DOCUMENT EXTRACT
BEGIN

Question

In the standard (x,y) coordinate plane a right triangle has vertices at (-3,4)(3,4)(3,-4) what is the length in coordinates units of the hypotenuse of this triangle

Answer 1

Given:

The vertices of a right triangle are:

`(-3,4),(3,4),(3,-4)`

To find:

The length of the hypotenuse of the given right triangle.

Solution:

Let the vertices of the right triangle are
`A(-3,4),B(3,4),C(3,-4)`.

The distance formula is:

`d=√((x_2-x_1)^2+(y_2-y_1)^2)`

Using distance formula, we get

`AB=√((3-(-3))^2+(4-4)^2)`

`AB=√((3+3)^2+(0)^2)`

`AB=√((6)^2+0)`

`AB=√(36)`

`AB=6`

Similarly,

`BC=√((3-3)^2+(-4-4)^2)`

`BC=√((0)^2+(-8)^2)`

`BC=√(64)`

`BC=8`

And,

`AC=√((3-(-3))^2+(-4-4)^2)`

`AC=√((6)^2+(-8)^2)`

`AC=√(36+64)`

`AC=√(100)`

`AC=10`

Now, taking sum of squares of two smaller sides, we get

`AB^2+BC^2=6^2+8^2`

`AB^2+BC^2=36+64`

`AB^2+BC^2=100`

`AB^2+BC^2=AC^2`

By the definition of the Pythagoras theorem, AC is the hypotenuse of the given triangle.

Therefore, the length of the hypotenuse is 10 units.

END

REQUIREMENT 1
Answer these questions about the triangle problem:
(a) Which point is labeled B?
(b) What length does the solution find for BC?
(c) How long is the hypotenuse?
REQUIREMENT 2
Copy the triangle problem word for word, starting with "Now, taking sum" and going on through "is 10 units.".
These records come from a separate source.

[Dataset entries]

BEGIN

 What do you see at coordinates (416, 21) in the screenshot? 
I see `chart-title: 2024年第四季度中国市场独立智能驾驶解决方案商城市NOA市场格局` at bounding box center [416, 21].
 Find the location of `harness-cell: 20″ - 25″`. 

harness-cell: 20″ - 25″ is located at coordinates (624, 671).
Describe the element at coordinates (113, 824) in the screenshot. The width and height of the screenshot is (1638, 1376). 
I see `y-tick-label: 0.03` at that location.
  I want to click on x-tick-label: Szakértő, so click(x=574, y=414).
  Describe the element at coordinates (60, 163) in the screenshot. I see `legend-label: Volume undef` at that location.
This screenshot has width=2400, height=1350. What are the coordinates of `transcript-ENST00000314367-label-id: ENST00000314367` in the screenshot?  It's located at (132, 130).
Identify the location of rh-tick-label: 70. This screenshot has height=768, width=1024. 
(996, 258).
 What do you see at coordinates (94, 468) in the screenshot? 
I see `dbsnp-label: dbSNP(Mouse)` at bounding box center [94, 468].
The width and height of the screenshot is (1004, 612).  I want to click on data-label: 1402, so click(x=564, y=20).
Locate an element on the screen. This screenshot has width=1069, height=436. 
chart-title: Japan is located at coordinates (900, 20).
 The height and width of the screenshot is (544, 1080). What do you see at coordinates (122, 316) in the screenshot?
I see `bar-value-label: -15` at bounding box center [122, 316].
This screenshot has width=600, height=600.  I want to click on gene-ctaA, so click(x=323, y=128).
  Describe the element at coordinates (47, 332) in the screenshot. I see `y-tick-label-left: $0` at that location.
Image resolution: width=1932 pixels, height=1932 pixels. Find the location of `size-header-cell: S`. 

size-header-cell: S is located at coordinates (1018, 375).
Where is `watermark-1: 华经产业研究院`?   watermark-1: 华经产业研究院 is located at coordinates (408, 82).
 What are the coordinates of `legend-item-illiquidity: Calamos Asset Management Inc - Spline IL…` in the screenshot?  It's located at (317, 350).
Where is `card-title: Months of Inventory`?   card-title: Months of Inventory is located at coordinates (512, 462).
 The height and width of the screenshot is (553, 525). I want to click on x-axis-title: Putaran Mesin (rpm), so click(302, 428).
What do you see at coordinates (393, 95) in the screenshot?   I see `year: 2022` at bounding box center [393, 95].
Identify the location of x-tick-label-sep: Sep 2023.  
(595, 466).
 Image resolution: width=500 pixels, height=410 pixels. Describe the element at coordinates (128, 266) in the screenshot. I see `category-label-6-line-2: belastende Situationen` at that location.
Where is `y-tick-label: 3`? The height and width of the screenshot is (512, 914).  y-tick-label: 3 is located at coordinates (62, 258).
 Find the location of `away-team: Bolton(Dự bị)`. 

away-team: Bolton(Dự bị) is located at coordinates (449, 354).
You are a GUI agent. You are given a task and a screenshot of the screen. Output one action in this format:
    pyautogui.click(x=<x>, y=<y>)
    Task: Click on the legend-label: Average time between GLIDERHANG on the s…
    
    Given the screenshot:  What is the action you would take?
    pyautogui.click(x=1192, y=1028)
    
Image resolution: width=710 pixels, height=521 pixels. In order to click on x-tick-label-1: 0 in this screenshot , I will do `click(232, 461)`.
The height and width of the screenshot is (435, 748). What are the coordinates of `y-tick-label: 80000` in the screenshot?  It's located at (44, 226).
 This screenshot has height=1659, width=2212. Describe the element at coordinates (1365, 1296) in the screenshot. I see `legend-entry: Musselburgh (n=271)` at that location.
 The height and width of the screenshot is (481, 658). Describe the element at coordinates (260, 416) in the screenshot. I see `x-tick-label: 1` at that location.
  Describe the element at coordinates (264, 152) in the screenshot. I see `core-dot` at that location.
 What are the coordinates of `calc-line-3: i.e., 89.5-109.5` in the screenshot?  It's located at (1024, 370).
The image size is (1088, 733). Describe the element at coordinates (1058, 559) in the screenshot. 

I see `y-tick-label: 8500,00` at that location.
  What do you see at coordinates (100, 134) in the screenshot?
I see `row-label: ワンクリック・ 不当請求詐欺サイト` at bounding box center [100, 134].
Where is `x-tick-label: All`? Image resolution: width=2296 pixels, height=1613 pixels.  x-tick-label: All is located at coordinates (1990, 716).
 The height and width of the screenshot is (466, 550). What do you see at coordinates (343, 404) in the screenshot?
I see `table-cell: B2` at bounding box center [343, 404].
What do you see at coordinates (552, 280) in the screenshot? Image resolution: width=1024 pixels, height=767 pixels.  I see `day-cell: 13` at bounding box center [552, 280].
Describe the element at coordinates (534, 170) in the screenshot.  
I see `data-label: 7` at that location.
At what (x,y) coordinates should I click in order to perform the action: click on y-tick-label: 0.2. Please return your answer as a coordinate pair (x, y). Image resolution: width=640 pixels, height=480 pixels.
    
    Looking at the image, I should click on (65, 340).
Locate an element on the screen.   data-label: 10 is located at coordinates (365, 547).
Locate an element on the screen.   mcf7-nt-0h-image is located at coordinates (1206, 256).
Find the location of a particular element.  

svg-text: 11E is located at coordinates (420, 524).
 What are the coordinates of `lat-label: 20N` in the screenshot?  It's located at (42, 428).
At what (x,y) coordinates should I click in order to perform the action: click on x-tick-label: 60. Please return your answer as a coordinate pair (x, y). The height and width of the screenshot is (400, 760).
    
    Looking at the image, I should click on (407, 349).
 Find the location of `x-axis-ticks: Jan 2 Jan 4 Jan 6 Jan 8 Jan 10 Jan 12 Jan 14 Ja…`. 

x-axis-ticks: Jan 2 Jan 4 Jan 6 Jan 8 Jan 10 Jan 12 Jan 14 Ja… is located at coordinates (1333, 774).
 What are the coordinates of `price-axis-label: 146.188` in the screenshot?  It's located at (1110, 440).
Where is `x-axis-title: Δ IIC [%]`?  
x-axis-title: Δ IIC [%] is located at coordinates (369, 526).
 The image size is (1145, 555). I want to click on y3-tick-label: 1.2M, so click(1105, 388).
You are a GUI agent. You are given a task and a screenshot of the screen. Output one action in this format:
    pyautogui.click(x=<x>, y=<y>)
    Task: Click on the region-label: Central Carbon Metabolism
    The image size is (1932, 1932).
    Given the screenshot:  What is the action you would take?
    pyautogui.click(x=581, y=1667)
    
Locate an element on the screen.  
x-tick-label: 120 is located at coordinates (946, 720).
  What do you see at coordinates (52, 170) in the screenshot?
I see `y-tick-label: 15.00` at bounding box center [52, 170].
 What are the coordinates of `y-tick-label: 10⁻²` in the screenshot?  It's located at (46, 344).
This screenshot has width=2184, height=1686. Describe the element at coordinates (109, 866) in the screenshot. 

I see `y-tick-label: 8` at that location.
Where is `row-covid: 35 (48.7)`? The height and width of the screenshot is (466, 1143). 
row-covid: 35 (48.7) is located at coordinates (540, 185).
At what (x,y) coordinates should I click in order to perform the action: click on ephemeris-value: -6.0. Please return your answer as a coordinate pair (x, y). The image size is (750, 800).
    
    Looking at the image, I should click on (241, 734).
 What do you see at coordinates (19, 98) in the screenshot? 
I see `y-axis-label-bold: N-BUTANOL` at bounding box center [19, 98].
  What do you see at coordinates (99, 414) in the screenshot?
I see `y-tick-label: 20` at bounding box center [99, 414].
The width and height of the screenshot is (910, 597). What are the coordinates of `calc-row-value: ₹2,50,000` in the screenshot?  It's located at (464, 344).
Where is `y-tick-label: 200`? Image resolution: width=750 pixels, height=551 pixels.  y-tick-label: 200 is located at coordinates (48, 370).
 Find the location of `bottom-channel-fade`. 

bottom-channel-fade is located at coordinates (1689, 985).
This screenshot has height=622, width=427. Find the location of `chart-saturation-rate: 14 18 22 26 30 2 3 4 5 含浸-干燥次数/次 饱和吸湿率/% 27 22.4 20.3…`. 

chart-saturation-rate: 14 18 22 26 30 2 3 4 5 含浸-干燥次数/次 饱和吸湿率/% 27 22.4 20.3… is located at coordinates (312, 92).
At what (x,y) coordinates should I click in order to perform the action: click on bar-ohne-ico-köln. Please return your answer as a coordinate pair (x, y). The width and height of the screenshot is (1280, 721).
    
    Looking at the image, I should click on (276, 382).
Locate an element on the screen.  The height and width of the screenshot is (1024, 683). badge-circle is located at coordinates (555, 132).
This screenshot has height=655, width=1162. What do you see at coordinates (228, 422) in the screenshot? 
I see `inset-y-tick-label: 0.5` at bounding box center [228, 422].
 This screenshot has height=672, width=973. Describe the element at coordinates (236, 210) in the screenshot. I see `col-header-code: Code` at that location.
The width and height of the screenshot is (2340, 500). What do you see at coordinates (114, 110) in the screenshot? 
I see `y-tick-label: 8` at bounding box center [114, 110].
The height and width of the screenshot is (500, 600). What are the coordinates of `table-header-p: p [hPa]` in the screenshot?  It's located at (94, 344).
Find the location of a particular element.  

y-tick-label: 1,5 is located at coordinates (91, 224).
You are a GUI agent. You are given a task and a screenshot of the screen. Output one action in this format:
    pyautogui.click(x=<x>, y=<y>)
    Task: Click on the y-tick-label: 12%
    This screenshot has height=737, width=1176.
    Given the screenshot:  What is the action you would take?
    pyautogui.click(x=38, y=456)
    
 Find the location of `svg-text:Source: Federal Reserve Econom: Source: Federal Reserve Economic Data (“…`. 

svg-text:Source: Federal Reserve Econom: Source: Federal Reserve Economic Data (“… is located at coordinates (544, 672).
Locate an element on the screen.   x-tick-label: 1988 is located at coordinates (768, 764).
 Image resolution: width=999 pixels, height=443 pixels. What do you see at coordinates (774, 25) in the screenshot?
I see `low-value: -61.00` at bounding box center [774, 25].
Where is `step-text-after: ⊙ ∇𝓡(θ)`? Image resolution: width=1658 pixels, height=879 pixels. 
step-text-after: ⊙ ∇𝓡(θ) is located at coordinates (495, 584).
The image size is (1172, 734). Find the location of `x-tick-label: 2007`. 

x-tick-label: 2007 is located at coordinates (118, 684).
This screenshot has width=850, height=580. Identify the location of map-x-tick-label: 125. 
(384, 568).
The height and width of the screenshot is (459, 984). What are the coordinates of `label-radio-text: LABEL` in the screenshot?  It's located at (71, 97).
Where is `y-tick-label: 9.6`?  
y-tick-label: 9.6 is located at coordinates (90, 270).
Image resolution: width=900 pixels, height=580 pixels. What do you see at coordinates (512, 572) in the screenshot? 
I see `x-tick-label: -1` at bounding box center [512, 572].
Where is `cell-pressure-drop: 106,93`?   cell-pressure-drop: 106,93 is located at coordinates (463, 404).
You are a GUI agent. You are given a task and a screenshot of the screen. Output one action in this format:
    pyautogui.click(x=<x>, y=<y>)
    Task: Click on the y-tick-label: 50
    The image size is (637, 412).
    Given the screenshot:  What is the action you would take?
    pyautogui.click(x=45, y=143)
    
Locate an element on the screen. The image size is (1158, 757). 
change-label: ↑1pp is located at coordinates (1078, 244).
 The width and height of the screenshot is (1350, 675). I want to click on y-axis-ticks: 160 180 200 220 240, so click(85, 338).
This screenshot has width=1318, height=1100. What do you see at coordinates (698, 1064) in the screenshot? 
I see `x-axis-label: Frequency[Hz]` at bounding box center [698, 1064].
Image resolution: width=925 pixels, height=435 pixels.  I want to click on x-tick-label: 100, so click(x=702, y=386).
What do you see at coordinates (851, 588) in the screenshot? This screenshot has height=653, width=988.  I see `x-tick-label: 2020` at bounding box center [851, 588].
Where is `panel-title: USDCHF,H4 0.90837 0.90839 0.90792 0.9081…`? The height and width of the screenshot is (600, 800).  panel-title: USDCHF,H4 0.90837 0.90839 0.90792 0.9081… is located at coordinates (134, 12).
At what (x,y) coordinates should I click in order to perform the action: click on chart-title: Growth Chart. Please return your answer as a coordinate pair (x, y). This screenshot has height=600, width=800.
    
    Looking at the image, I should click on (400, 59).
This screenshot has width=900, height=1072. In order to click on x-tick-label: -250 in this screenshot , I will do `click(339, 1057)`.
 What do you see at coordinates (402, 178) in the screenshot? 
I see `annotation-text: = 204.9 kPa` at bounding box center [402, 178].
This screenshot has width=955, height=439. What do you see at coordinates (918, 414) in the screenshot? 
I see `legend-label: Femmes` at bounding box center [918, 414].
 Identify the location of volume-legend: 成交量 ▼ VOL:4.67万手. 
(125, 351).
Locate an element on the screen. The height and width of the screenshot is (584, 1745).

END

WRITTEN REPLY 1
(a) (3,4)
(b) 8
(c) 10 units

WRITTEN REPLY 2
Now, taking sum of squares of two smaller sides, we get

`AB^2+BC^2=6^2+8^2`

`AB^2+BC^2=36+64`

`AB^2+BC^2=100`

`AB^2+BC^2=AC^2`

By the definition of the Pythagoras theorem, AC is the hypotenuse of the given triangle.

Therefore, the length of the hypotenuse is 10 units.